TEXT EXTRACT:

RFR [8]: Fix shutdown deadlock due to blocking SATB flush periodic task

Tue Oct 2 14:18:27 UTC 2018

> Found the reason for rare shutdown deadlock in sh/jdk8.
> 
> It goes like this. There is a DestroyVMThread that does the shutdown sequence. Before notifying
> ShHeap about termination via ShHeap::stop(), it stops WatcherThread that executes periodic tasks.
> One of those periodic tasks is from Shenandoah, which calls ShHeap::force_satb_flush_all_threads.
> 
> The deadlock happens when GC cycle wants to synchronize for safepoint at the same time. To do that,
> safepoint synchronizer acquires Threads_lock for iterating the threads, and waits for threads to
> report back. At the same time, DestroyVMThread enters the shutdown sequence, and tries to stop
> WatcherThread, blocking until WatcherThread is dead, without checking for pending safepoint. But
> WatcherThread is locked on Threads_lock inside ShHeap::force_satb_flush_all_threads, which is
> already held by safepoint synchronizer, so the whole thing deadlocks. -XX:+SafepointTimeout then
> predictably fails with "DestroyVMThread did not reach safepoint".
> 
> I think this is our fault: we should not really have blocking periodic tasks. In sh/jdk11 and later,
> we have Thread SMR facility that does thread iteration without locking. In sh/jdk8 we can avoid
> indefinite blocking by try_lock'ing the Threads_lock. We can give up on setting the flush flag,
> because it is a hint anyway.

WHAT YOU WILL DO:
A: From the Shenandoah shutdown deadlock post, list every named method, thread, and lock.
B: Write a continuation of the Shenandoah shutdown deadlock post, starting after its final sentence.
The listing that comes next is not needed for anything asked here.

DATA SECTION:
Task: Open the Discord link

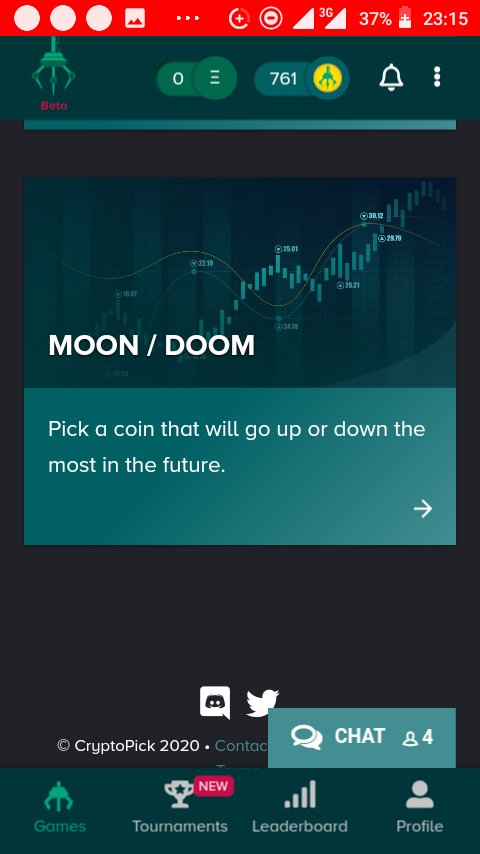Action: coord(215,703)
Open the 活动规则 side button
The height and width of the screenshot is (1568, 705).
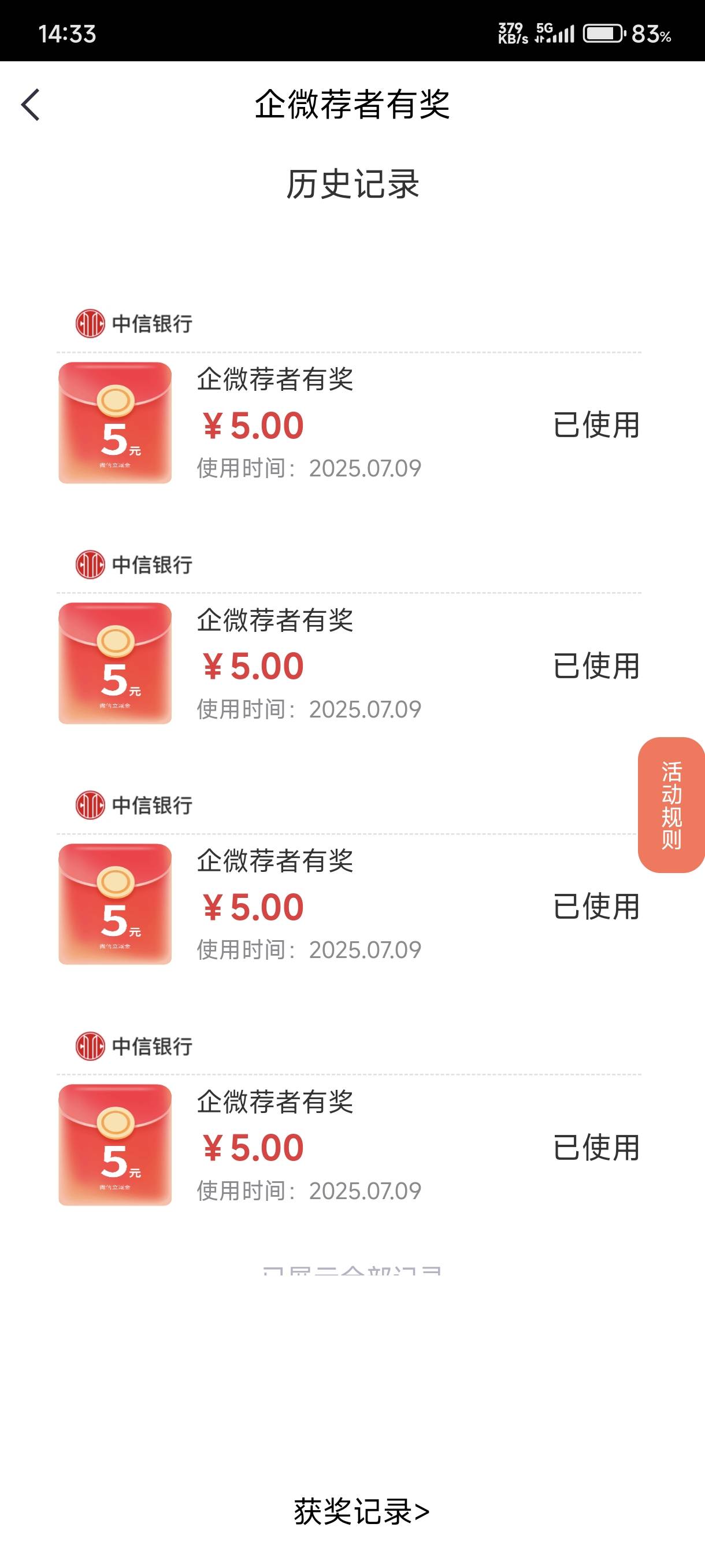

EXERCISE RESULTS:
A: ShHeap::stop(), ShHeap::force_satb_flush_all_threads, DestroyVMThread, WatcherThread, Threads_lock

B:
> 
> Goes like this:
> 
> diff -r ff9961cece0a src/share/vm/gc_implementation/shenandoah/shenandoahHeap.cpp
> --- a/src/share/vm/gc_implementation/shenandoah/shenandoahHeap.cpp      Tue Oct 02 13:17:33 2018 +0200
> +++ b/src/share/vm/gc_implementation/shenandoah/shenandoahHeap.cpp      Tue Oct 02 15:49:45 2018 +0200
> @@ -1588,18 +1588,28 @@
>  void ShenandoahHeap::force_satb_flush_all_threads() {
>    if (!is_concurrent_mark_in_progress()) {
>      // No need to flush SATBs
>      return;
>    }
> 
> -  MutexLocker ml(Threads_lock);
> -  JavaThread::set_force_satb_flush_all_threads(true);
> -
> -  // The threads are not "acquiring" their thread-local data, but it does not
> -  // hurt to "release" the updates here anyway.
> -  OrderAccess::fence();
> +  // Do not block if Threads lock is busy. This avoids the potential deadlock
> +  // when this code is called from the periodic task, and something else is
> +  // expecting the periodic task to complete without blocking. On the off-chance
> +  // Threads lock is busy momentarily, try to acquire several times.
> +  for (int t = 0; t < 10; t++) {
> +    if (Threads_lock->try_lock()) {
> +      JavaThread::set_force_satb_flush_all_threads(true);
> +      Threads_lock->unlock();
> +
> +      // The threads are not "acquiring" their thread-local data, but it does not
> +      // hurt to "release" the updates here anyway.
> +      OrderAccess::fence();
> +      break;
> +    }
> +    os::naked_short_sleep(1);
> +  }
>  }

Very good! The fix looks reasonable.

> Testing: hotspot_tier3_gc_shenandoah, deadlock stress tests (changed config for EvilSyncBug, shall
> contribute it separately to sh/jdk first)

That'd be good.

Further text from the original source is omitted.